Thursday, November 05, 2009

How jobs "created and saved" by the stimulus get counted. 

By government agencies....
Salary raises counted as saved jobs; 2 out of 3 Head Start jobs overcounted

An Associated Press review of the latest stimulus reports ... found that more than two-thirds of 14,506 jobs credited to the recovery act under spending by just one federal office were overstated because they counted pay increases for existing workers as jobs saved.

The inflated job count is at least partly the product of the administration instructing local community agencies that received money to count the raises as jobs saved...

But officials defended the practice of counting raises as saved jobs. "If I give you a raise, it is going to save a portion of your job," HHS spokesman Luis Rosero said.

Most of the inflated figures were like those cited ... by Southwest Georgia Community Action in Moultrie, Ga. The agency, like hundreds of others collecting Head Start money, claimed all its existing employees' jobs were saved because they received a pay raise with the stimulus cash...

The agency employs 508 people but claimed 935 jobs were saved.

... director Myrtis Mulkey-Ndawula said she followed the guidelines the Obama administration provided. She said she multiplied the 508 employees by 1.84 — the percentage pay raise they received — and came up with 935 jobs saved. [AP]
(Need I point out that Head Start is an educational agency?)

In academia...
... Many universities, for example, are including tenured academics in their “jobs created and saved” numbers even though their jobs were already guaranteed for life.

Ms Smith, who is associate vice-chancellor for research administration at the University of California, Los Angeles and leads a team handling its stimulus awards, received guidance from the UC Office of the President saying she should include everyone paid by stimulus dollars, including tenured faculty members. did avoid a very sticky problem: how can you know for sure whether a job would have disappeared were it not for stimulus money? [Financial Times]
By small business...
How did Kentucky shoe store owner Buddy Moore save nine jobs with just $889.60 in federal stimulus money? ... Moore’s slice of the stimulus came in an $889.60 order from the Army Corps of Engineers for nine pairs of work boots for a stimulus project.

... because he provided safety shoes for work funded by the stimulus package, he said he got a call from the Corps telling him he had to fill out a report for detailing how he’d used the $889.60, and how many jobs it had helped him to create or save. He later got another call, asking him if he’d finished the report.

"The paperwork was unreal," said Moore, who added that he tried to figure out how to file the forms online, then gave up and asked his daughter to help.

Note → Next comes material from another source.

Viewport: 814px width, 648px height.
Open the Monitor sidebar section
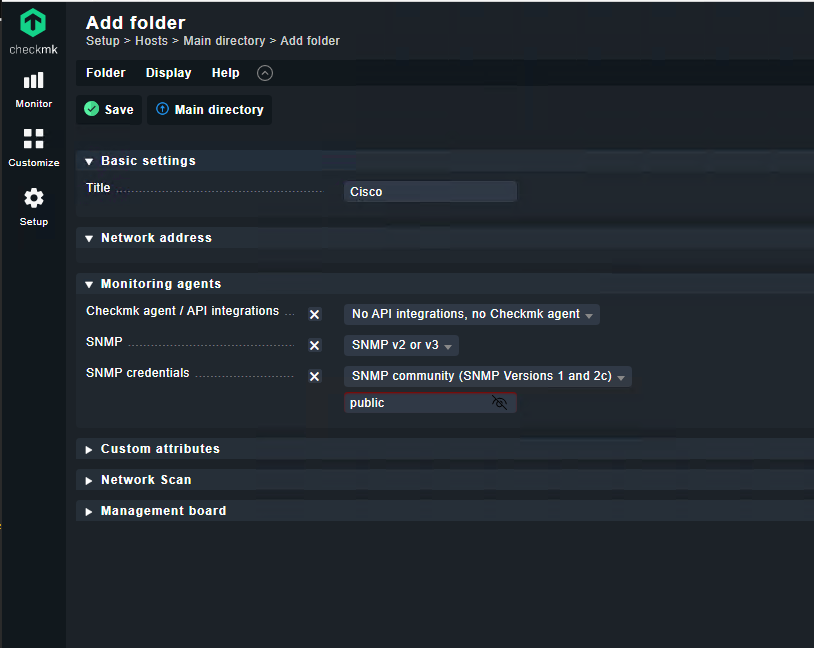33,90
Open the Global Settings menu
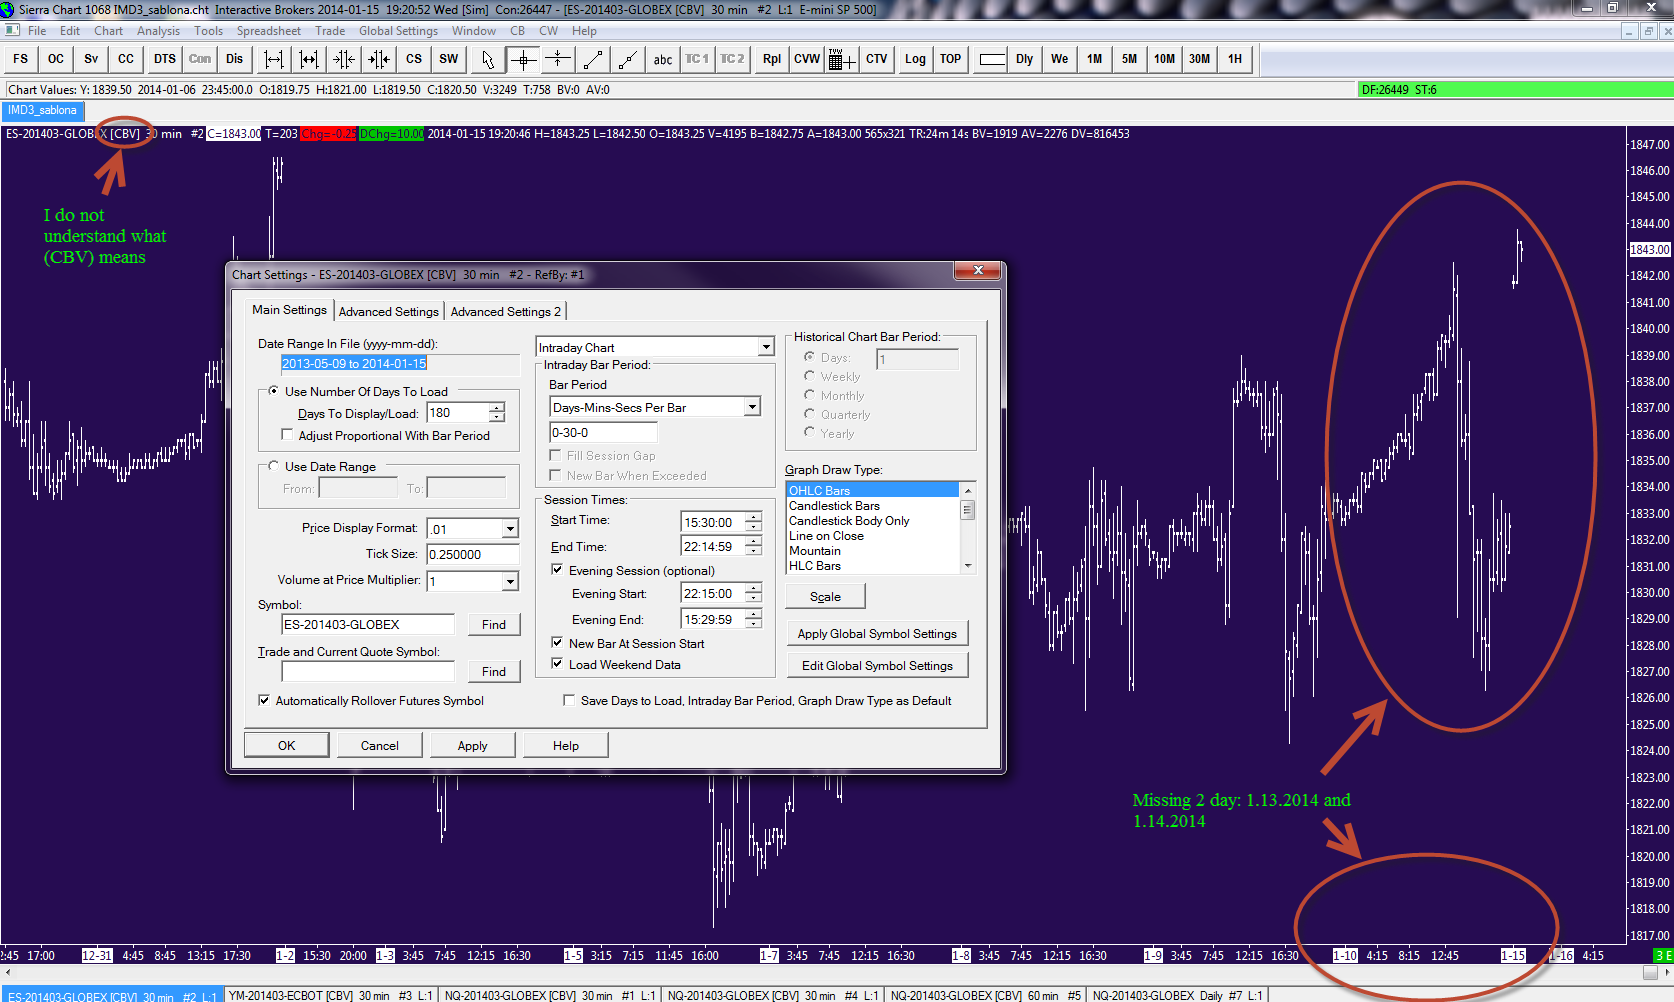This screenshot has width=1674, height=1002. click(398, 31)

Paula Moore-Kirby, 42 years old ...couldn’t work out how to answer the question about how many jobs her father had created or saved. She couldn’t leave it blank, either, she said. After several calls to a helpline for recipients she came away with the impression that she would hear back if there was a problem with her response, and have a chance to correct it. So with 15 minutes to go before the reporting deadline, she sent in her answer: nine jobs, because her father helped nine members of the Corps to work.

“You could fill out the form in 10 minutes, but we were trying to fill out the form correctly,” she said, guessing that she spent up to eight hours on it in total.

Today, three days after the reports were made public, local television stations and national newspapers including The Wall Street Journal started telephoning Moore, because his nine jobs for $889.60 in stimulus money makes him look like one of the most effective spenders in the country.

Kirby-Moore says she then got a call from her dad, asking her, "Paula, I thought you knew what you were doing… What did you put in that form?”

“I thought it was the right answer," she said....

A spokeswoman for the Army Corps of Engineers in Louisville said that the stimulus reporting requirements were cumbersome, but important, and that the Corps had contracts ranging up to millions of dollars in the region. “It’s painstaking; it’s very, very detailed record keeping,” said Carol Labashosky... [WSJ]
One thing about all these cases, while there's obviously a huge margin of error, all seems carefully arranged for it to be entirely on the "up" side.

If you have that "sticky problem: how can you know for sure whether a job would have disappeared were it not for stimulus money?" -- just count the job as saved and don't worry about it! Simple.

Here in New York City, the transit workers union just got an 11% pay raise that the arbitrators (one of whom was the president of the union) said could be financed with $350 million of stimulus funds. (As noted previously.)

Is that another 33,000 jobs saved? No -- by the math of Southwest Georgia Community Action, it's 363,000 jobs saved!

More significantly, by the official policy of the Obama Adminstration, it looks like 3,630 jobs saved.

"If I give you a raise, it is going to save a portion of your job." ??

(As an afterthought, this is making me feel great about all the national accounts. What kind of survey do they use for GDP?)